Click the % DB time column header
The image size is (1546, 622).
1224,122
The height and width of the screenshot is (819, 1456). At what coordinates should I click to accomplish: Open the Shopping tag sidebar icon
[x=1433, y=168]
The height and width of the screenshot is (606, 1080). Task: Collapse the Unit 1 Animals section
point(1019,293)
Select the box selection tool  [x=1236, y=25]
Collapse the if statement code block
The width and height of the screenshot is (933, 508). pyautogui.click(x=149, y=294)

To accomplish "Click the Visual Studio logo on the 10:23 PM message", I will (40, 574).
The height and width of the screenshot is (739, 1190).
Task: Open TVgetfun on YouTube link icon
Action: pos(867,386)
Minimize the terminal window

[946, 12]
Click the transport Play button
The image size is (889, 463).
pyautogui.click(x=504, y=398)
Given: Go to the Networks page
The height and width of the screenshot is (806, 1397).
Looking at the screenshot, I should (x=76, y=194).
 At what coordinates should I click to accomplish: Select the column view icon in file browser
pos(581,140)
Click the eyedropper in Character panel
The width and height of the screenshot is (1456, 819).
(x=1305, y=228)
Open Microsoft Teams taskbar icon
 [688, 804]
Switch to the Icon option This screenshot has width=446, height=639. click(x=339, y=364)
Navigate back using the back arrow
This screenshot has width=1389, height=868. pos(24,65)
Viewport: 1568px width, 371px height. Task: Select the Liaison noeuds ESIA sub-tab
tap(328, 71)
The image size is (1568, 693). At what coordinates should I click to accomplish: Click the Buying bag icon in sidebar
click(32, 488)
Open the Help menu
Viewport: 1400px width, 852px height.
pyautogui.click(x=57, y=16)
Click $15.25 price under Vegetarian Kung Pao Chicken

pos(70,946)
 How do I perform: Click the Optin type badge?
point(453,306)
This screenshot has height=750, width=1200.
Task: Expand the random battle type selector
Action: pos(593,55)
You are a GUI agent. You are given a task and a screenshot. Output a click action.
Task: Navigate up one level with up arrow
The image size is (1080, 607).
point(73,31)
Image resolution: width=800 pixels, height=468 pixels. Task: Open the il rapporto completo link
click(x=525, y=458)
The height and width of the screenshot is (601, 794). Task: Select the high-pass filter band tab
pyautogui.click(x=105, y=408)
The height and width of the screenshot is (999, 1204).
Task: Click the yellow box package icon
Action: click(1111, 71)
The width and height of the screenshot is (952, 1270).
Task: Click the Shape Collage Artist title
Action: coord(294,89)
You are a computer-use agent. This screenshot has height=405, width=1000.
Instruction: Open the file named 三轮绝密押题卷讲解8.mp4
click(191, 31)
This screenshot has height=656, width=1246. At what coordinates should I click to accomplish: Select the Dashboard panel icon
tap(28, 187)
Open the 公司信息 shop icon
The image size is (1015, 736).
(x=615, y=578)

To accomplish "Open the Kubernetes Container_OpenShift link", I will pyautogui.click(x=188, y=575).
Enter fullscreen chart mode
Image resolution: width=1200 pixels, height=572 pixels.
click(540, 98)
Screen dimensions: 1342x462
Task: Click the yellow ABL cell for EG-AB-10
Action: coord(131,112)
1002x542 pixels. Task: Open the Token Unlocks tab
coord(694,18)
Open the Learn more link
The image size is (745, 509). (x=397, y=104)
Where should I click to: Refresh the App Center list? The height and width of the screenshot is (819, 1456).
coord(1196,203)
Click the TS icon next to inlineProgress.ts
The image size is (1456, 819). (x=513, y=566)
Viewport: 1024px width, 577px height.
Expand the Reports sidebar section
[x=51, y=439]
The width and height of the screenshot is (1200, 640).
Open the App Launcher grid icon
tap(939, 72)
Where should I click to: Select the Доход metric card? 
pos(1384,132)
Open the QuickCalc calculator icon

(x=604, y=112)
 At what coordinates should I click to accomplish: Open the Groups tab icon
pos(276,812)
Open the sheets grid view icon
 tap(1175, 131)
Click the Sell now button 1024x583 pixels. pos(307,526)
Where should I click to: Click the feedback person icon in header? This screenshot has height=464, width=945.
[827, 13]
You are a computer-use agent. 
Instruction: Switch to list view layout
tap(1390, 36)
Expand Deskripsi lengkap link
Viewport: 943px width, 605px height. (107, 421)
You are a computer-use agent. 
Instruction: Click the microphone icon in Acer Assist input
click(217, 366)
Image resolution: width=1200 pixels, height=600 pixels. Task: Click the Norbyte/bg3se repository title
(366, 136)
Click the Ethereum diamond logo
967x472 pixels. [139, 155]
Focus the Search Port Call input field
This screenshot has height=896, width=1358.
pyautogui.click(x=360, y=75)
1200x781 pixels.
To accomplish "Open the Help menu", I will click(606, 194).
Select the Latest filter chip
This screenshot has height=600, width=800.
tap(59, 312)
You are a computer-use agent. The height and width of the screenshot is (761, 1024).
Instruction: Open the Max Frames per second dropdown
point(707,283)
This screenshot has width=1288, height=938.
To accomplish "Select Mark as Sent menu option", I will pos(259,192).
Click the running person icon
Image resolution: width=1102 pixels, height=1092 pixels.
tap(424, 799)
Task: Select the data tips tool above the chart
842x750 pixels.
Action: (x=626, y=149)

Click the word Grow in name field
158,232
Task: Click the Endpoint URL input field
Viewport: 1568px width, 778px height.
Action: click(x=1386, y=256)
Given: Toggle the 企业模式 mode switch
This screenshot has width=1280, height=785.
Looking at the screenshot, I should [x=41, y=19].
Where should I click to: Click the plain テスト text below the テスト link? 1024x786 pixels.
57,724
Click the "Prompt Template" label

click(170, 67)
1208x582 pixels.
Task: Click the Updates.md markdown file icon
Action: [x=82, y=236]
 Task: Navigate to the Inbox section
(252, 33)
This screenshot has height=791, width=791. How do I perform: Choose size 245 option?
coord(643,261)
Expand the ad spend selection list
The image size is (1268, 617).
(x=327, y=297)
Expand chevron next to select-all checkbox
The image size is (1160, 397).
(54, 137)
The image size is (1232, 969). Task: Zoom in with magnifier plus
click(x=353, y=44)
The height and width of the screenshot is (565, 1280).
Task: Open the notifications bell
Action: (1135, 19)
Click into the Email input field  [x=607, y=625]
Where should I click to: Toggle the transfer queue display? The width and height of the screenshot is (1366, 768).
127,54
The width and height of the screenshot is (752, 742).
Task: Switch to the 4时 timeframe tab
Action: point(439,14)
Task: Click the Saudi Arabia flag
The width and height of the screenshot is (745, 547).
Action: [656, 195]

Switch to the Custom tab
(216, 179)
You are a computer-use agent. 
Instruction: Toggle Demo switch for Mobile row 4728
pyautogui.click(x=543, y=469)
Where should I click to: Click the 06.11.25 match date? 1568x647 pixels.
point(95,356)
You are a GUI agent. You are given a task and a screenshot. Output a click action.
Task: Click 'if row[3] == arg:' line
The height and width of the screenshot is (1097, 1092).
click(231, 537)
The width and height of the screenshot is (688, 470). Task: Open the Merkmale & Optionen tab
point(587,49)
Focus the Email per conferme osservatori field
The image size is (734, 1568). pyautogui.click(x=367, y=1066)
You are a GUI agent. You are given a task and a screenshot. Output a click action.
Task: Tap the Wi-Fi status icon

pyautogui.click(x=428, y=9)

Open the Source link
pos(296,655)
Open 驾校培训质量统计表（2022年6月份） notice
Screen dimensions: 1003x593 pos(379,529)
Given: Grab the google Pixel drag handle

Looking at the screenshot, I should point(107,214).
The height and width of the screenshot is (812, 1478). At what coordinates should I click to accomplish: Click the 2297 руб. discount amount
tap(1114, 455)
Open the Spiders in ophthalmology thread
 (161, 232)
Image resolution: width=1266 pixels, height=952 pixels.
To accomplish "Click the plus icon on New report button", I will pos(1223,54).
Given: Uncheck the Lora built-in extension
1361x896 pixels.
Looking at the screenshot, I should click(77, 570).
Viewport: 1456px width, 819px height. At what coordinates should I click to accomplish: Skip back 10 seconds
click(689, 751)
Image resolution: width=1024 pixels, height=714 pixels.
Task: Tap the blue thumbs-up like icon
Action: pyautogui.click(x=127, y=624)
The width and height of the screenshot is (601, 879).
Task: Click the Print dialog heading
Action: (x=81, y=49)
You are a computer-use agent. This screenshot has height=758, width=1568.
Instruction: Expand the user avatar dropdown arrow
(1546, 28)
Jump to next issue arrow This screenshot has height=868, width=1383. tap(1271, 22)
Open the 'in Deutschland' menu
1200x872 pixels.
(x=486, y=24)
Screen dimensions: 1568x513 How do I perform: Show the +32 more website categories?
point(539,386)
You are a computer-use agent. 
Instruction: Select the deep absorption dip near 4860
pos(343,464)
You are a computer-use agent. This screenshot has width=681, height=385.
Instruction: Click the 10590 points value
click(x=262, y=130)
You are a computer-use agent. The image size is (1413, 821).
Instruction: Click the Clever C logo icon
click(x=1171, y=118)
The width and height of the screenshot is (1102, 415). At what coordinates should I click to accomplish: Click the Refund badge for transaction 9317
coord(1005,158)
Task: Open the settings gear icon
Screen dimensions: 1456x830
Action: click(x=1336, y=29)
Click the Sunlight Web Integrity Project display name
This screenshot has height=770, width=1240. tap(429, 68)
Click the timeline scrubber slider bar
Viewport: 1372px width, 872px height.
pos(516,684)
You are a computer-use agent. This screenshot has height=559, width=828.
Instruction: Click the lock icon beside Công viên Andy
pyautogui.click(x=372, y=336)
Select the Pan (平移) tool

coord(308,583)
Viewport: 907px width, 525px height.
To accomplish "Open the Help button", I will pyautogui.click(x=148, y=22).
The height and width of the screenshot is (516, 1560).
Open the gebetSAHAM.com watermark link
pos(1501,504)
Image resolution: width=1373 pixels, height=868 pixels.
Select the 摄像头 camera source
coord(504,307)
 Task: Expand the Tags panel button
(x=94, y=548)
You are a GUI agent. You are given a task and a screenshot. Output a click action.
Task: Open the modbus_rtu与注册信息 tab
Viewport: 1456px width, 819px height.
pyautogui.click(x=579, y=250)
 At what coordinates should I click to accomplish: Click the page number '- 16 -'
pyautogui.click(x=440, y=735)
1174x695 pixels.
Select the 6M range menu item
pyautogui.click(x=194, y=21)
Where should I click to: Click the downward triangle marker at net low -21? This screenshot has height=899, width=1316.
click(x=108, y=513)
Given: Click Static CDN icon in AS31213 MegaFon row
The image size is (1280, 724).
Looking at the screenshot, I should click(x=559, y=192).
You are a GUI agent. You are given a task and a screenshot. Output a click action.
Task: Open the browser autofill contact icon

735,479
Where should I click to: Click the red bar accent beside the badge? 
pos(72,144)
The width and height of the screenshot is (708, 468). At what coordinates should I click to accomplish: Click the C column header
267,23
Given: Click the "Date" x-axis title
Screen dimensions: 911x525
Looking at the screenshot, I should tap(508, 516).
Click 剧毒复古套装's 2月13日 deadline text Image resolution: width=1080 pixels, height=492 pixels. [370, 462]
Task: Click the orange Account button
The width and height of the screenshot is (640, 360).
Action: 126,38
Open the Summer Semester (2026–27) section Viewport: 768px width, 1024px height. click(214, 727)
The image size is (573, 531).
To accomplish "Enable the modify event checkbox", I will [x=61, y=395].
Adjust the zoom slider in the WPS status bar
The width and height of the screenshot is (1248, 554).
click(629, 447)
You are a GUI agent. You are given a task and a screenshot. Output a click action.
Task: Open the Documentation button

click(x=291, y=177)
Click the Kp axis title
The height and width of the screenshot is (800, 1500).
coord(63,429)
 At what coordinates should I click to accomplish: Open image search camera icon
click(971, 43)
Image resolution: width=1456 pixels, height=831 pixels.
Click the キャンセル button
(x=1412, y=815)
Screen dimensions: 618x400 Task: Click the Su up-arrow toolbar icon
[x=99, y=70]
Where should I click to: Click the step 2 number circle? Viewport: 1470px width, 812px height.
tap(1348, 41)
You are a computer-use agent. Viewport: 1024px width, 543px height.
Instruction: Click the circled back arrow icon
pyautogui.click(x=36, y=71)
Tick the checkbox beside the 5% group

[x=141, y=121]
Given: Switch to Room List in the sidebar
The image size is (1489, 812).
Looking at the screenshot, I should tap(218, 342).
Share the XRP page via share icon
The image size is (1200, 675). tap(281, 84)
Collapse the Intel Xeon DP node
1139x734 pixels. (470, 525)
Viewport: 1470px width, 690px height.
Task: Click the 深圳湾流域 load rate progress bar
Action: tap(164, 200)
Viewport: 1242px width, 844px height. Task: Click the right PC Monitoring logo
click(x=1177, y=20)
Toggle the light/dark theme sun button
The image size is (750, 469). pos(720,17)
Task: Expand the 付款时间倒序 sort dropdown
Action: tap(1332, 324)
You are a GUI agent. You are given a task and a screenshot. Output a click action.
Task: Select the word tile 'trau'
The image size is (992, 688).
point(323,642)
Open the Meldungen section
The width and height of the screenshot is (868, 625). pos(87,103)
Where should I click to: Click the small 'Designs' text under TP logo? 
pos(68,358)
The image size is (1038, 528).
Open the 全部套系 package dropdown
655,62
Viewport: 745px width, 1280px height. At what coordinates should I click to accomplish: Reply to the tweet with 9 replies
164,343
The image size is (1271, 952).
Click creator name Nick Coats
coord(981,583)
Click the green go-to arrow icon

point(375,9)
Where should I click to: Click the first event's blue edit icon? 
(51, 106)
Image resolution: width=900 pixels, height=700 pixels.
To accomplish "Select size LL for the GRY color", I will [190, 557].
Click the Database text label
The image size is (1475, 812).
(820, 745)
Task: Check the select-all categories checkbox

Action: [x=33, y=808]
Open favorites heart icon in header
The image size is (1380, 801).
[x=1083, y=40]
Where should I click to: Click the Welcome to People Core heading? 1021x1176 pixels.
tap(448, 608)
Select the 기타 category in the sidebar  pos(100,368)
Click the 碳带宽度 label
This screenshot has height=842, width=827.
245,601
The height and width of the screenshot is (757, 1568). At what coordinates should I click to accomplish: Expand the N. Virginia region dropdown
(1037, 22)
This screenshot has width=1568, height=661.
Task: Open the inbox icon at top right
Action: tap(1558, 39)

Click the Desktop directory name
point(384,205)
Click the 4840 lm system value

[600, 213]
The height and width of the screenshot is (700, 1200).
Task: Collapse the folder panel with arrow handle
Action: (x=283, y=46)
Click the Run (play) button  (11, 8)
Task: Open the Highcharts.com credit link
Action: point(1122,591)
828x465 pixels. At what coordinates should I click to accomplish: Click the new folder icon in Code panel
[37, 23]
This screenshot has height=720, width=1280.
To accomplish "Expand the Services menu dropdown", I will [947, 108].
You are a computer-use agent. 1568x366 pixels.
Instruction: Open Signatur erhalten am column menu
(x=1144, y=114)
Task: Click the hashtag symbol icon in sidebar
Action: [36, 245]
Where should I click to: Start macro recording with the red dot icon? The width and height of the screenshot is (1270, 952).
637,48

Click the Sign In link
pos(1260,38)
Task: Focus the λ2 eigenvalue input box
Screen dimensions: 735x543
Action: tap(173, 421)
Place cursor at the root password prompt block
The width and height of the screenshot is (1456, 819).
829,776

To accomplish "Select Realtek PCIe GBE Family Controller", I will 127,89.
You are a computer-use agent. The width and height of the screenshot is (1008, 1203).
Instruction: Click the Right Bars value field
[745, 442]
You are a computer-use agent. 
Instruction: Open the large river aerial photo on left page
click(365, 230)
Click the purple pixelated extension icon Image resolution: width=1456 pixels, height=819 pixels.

☆ ☆ ☆

EXERCISE DETAILS: Change "purple" to "orange" in the items starting at the line containing "You are a computer-use agent. The width" and ending at the last item, leaving everything else the same.

IN RESPONSE:
You are a computer-use agent. The width and height of the screenshot is (1008, 1203).
Instruction: Click the Right Bars value field
[745, 442]
You are a computer-use agent. 
Instruction: Open the large river aerial photo on left page
click(365, 230)
Click the orange pixelated extension icon Image resolution: width=1456 pixels, height=819 pixels.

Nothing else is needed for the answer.